If two-step scheduling is unnecessary, inherit `RequestScheduler` and implement `schedule_request` directly.

An example of a `CapacityScheduler` implementation is the `GuaranteedNoEvictScheduler` class, found in [scheduler.py](https://github.com/NVIDIA/TensorRT-LLM/blob/main/tensorrt_llm/_torch/pyexecutor/scheduler.py).
This class was used before the C++ binding of `CapacityScheduler` and initially employed a Python-based scheduler.
It inherits `CapacityScheduler` and implements its own `schedule_request` method.
This method processes all `active_requests` and tries to schedule more requests that can fit in the KV cache.
Resource estimation should align with resource allocation and deallocation in `kv_cache_manager`.

Here is the code snippet:

```python
class GuaranteedNoEvictScheduler(CapacityScheduler):
    # only schedule requests has no_schedule_until_state <= state < no_schedule_after_state
    no_schedule_until_state = LlmRequestState.CONTEXT_INIT
    no_schedule_after_state = LlmRequestState.GENERATION_COMPLETE

    def __init__(self, max_num_requests: int, kv_cache_manager):
        super(GuaranteedNoEvictScheduler, self).__init__()
        self.max_num_requests = max_num_requests
        self.kv_cache_manager = kv_cache_manager

    def schedule_request(
        self, active_requests: RequestList
    ) -> tuple[list[LlmRequest], list[LlmRequest]]:
        scheduled_requests = []
        pending_requests = []
        reserved_blocks = 0
        max_blocks = self.kv_cache_manager.get_max_resource_count()
        for request in active_requests:
            req_state = request.state
            # if request cannot be scheduled yet or request should no longer be scheduled, skip
            if req_state.value < self.no_schedule_until_state.value or req_state.value >= self.no_schedule_after_state.value:
                continue

            if len(scheduled_requests
                   ) >= self.max_num_requests or reserved_blocks >= max_blocks:
                break
            elif req_state == LlmRequestState.GENERATION_IN_PROGRESS or req_state == LlmRequestState.GENERATION_TO_COMPLETE:
                scheduled_requests.append(request)
                reserved_blocks += self.kv_cache_manager.get_needed_resource_to_completion(
                    request)
            else:
                pending_requests.append(request)
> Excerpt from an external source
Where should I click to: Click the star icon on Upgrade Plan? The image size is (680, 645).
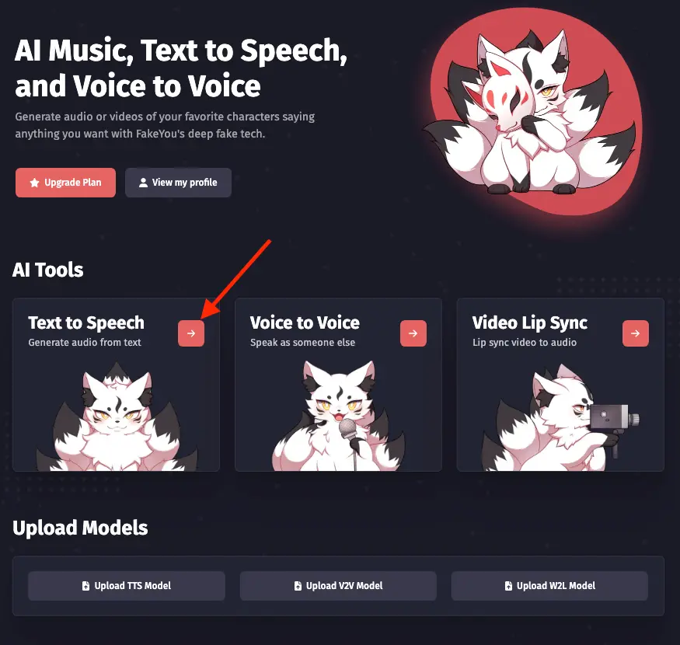[x=35, y=183]
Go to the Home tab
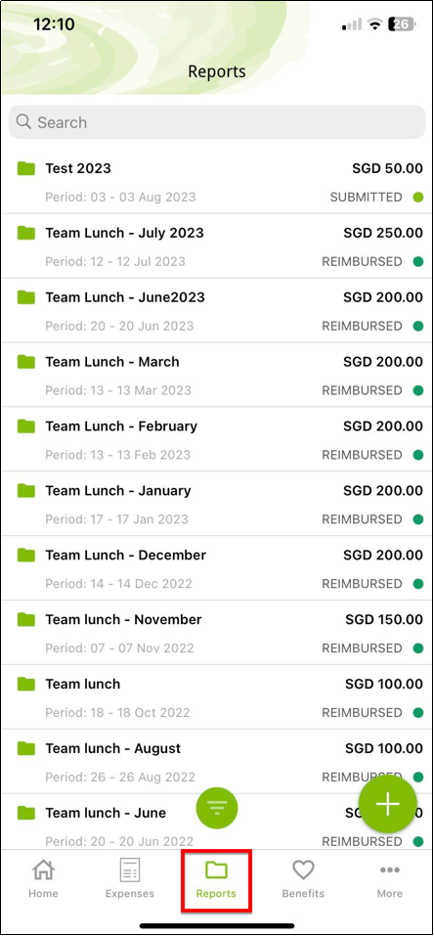 [x=43, y=878]
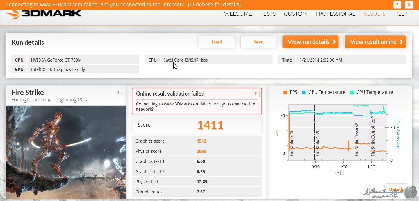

        avaiable_blocks = max_blocks - reserved_blocks
        for request in pending_requests:
            req_state = request.state
            if len(scheduled_requests) >= self.max_num_requests:
                break
            elif req_state == LlmRequestState.CONTEXT_INIT:
                needed_blocks = self.kv_cache_manager.get_needed_resource_to_completion(
                    request)
                if needed_blocks <= avaiable_blocks:
                    scheduled_requests.append(request)
                    avaiable_blocks -= needed_blocks
                elif needed_blocks > avaiable_blocks:
                    # If one requests fails to be scheduled, break
                    break

        assert len(scheduled_requests) > 0, (
            "no pending request can get enough resource to complete, "
            "please increase KV cache pool size.")
        return scheduled_requests, []
```

After implementing your own scheduler, integrate it into the PyExecutor.
For the PyTorch backend, the code is in [py_executor_creator.py](https://github.com/NVIDIA/TensorRT-LLM/blob/main/tensorrt_llm/_torch/pyexecutor/py_executor_creator.py).
In the `create_pytorch_model_based_executor` function, there are two lines creating `CapacityScheduler`:

```python
    capacitor_scheduler = BindCapacityScheduler(max_num_requests,
                                                kv_cache_manager.impl)
```

Similar adjustments can be made for `MicroBatchScheduler`. This allows the `PyExecutor` to execute with your customized scheduling logic.